La métaphysique contenue dans l’Analytique des principes nous fait donc découvrir :
1°)Le contenu scientifique de la physique mathématique qu’elle se propose de fonder. L’aspect mathématique en serait le calcul des fluxions. Quant à la face strictement physique, elle y serait représentée par les lois du mouvement et celle de l’attraction universelle, comme elles se trouvent dans les Principia de Newton, mais dépourvues de leur en soi et pourvues clairement de leur texture infinitésimale.
Il est évident que ce concept est différent, contrairement à ce qu’on peut penser, de celui de Newton. En fait, Kant se distingue de son prédécesseur anglais au moins à deux niveaux :
a)Celui de l’objet physique et de son repérage. Le penseur allemand pense, en effet, en termes de phénomènes et d’intuition pure, alors que le savant britannique opte pour la chose en soi et l’absolu spatial et temporel.
b)Le plan de l’instrument mathématique où le philosophe nous a paru insister davantage sur le calcul infinitésimal ; en cela il est d’ailleurs fils de son siècle.
C’est plutôt du côté des mathématiques que Kant nous semble le plus proche de Newton puisqu’il fait science la conception du calcul différentiel et intégral du savant.
2°)Les fonctions des mathématiques et de la physique dans la relation qui les unit. Les premières seraient fondatrices et même constitutives, alors que la seconde se contenterait d’établir des rapports d’existence, voire de régulariser.
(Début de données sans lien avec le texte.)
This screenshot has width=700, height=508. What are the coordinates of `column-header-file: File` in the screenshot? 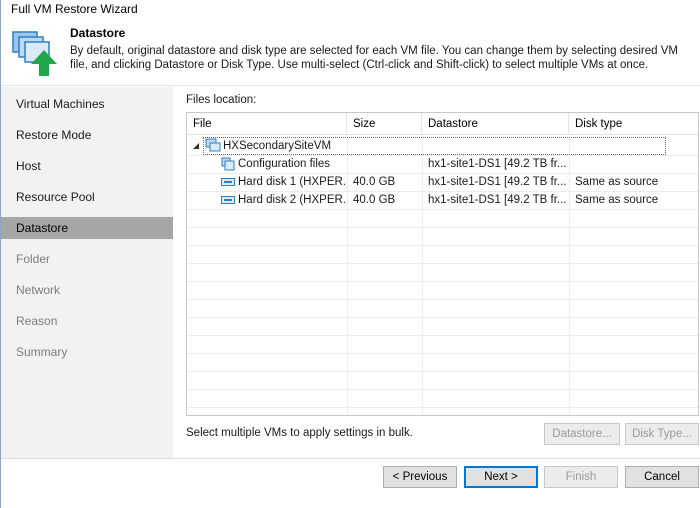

Tout compte fait, les mathématiques seraient largement et fondamentalement prioritaires chez Kant qui rejoindrait ainsi ceux, comme Einstein, qui soutiennent, toute proportion gardée, la prééminence de cet aspect en physique mathématique. Après tout, on peut penser que l’opération de mesurer présuppose que l’instrument de mesure soit conçu comme fondement. Kant aurait ainsi déterminé la condition de possibilité de l’opération en question, mais chez lui la physique doit le payer en idéalisant son sujet et en « phénoménisant» son objet.


Notes

(1) Nous utilisons l’édition de la pléiade, Gallimard 1980, p.893 – p.970.
(2)
a) Cf la Dialectique, section intitulée, discipline de la raison dans son usage dogmatique.
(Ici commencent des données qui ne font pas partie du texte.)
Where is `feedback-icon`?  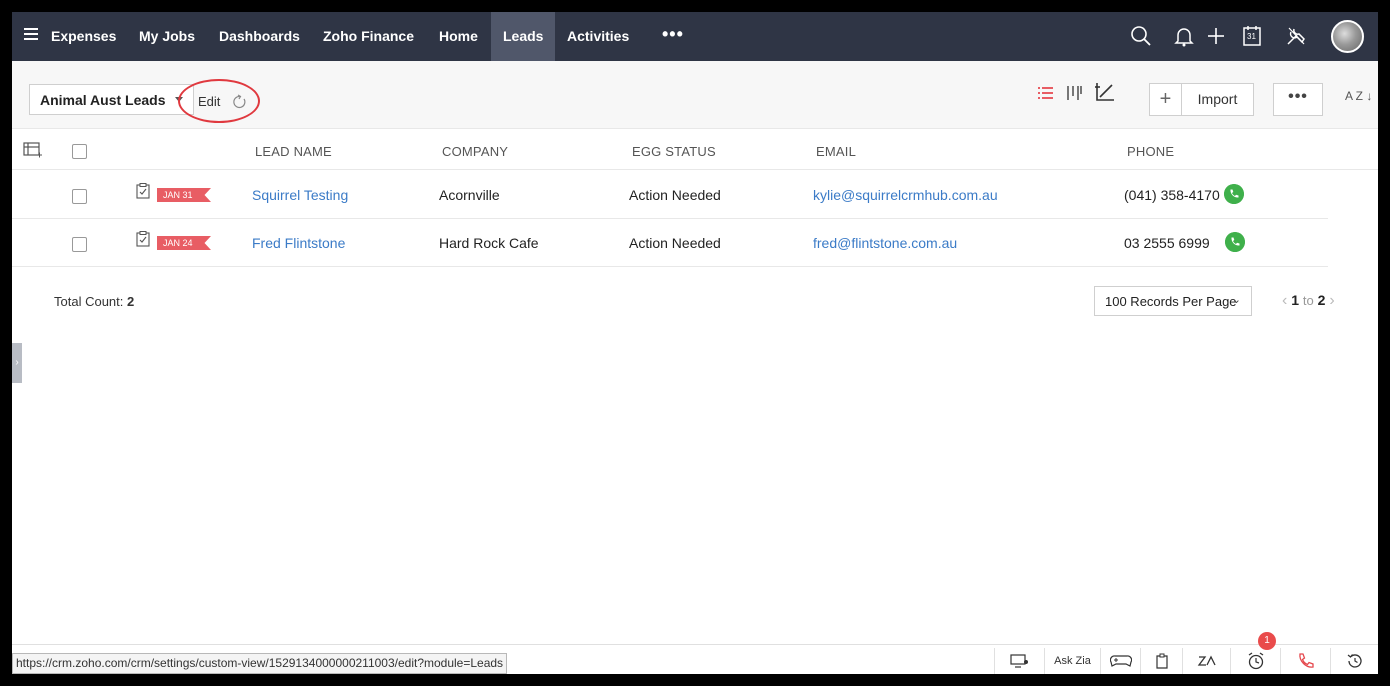
feedback-icon is located at coordinates (1161, 661).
b) Cf la préface des Premiers principes métaphysiques de la nature. Vrin, 1971.
c) En ce qui concerne la fonction du philosophe, cf par exemple, la même préface (Ibid).
(3) Ces principes seront appelés, dans le texte, respectivement des « principes mathématiques » et « des principes dynamiques », mais Kant dit en substance qu’il s’agit de principes métaphysiques fondant les principes scientifiques.
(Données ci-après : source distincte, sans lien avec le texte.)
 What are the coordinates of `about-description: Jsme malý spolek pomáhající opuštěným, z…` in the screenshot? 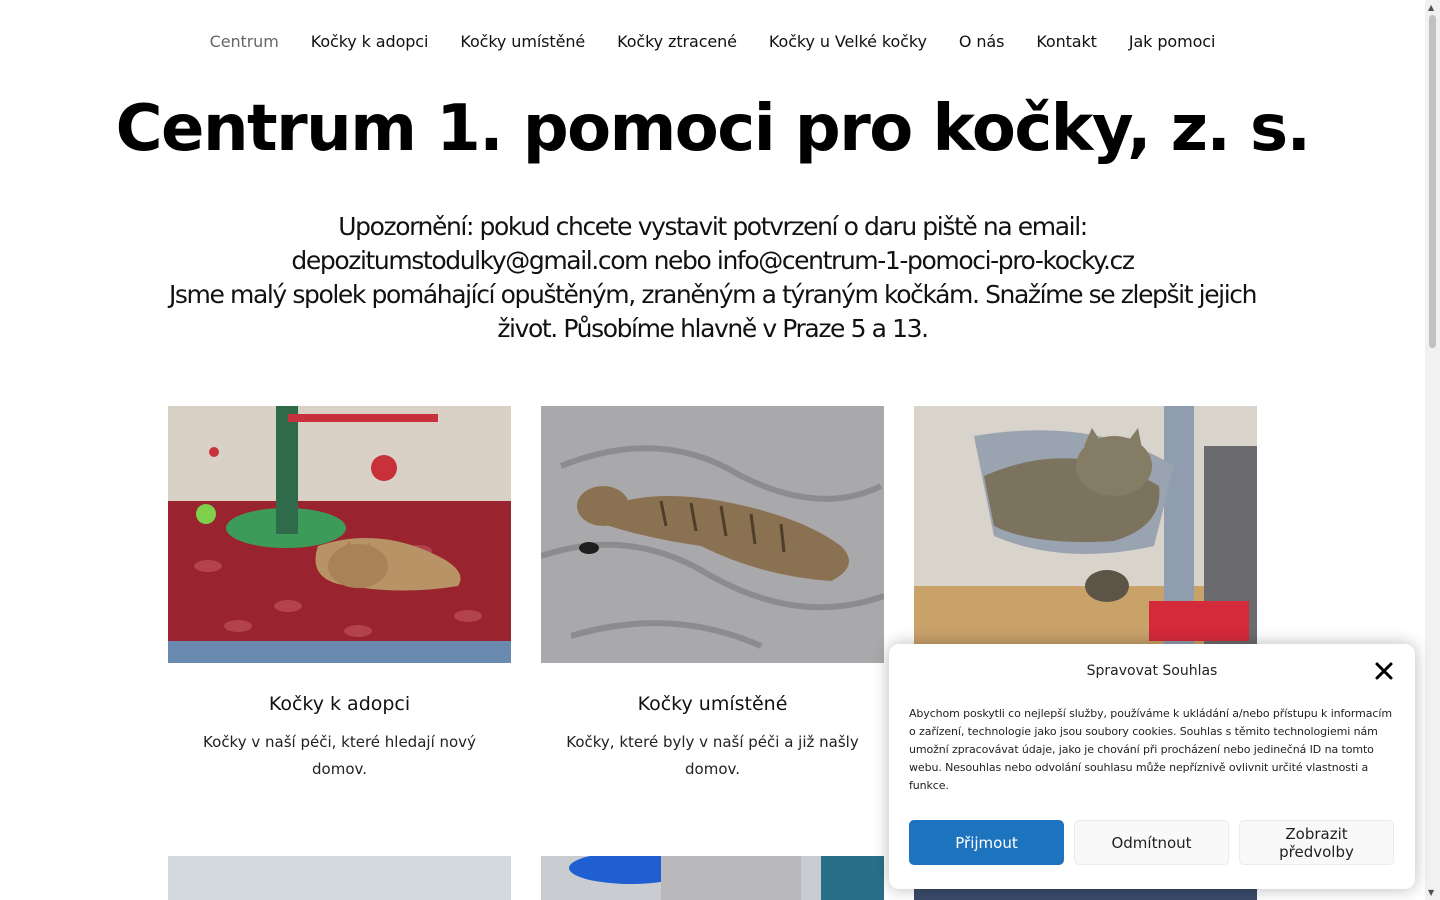 It's located at (713, 312).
(3 bis) Cf Dialectique et Préface (Ibid).
(4) L’inconvénient est que Kant ne va distinguer au niveau de la physique entre l’a priori et l’empirique, ce qui donnera lieu à une hésitation qu’on notera cf la Dialectique (ibid) et la préface des Premiers principes (ibid) par exemple.
(4) En ce qui concerne la situation des mathématiques en physique cf notre livre, L’esprit scientifique et la civilisation arabo-musulmane, L’Harmattan 2004, première partie. Pour ce qui est d’Einstein, cf, Einstein, Comment je vois le monde, Flammarion 1979, p.165.
(5) Cf notre livre, L’espace et le temps chez Newton et chez Kant, L’Harmattan 2002, 2éme partie, 2é section.
(6) Kant explique l’application du qualificatif « dynamique » à ces principes à la page 946 (ibid) en disant en substance qu’il s’agit de l’activité de l’entendement et non de la réceptivité de la sensibilité (comme c’est le cas au niveau des principes dits mathématiques).
(7) Cf par exemple l’édition de Vrin 1976, paragraphes 14 et 15.
(8) Ibid, page 1262...p.1263.
(9) Ibid, page 11.
(10) Ibid, page 16...page 17.
(10 bis) Cf notre livre sur L’esprit scientifique et la civilisation arabo-musulmane. Même partie (Ibid).
(11) Cf notre livre sur Kant et Newton, où cette idée est centrale. D’autre part, signalons que nous avons commencé cette 3éme rubrique par la physique, car c’est plus clair, et que nous avons négligé les postulats qui n’auraient rien ajouté à notre analyse.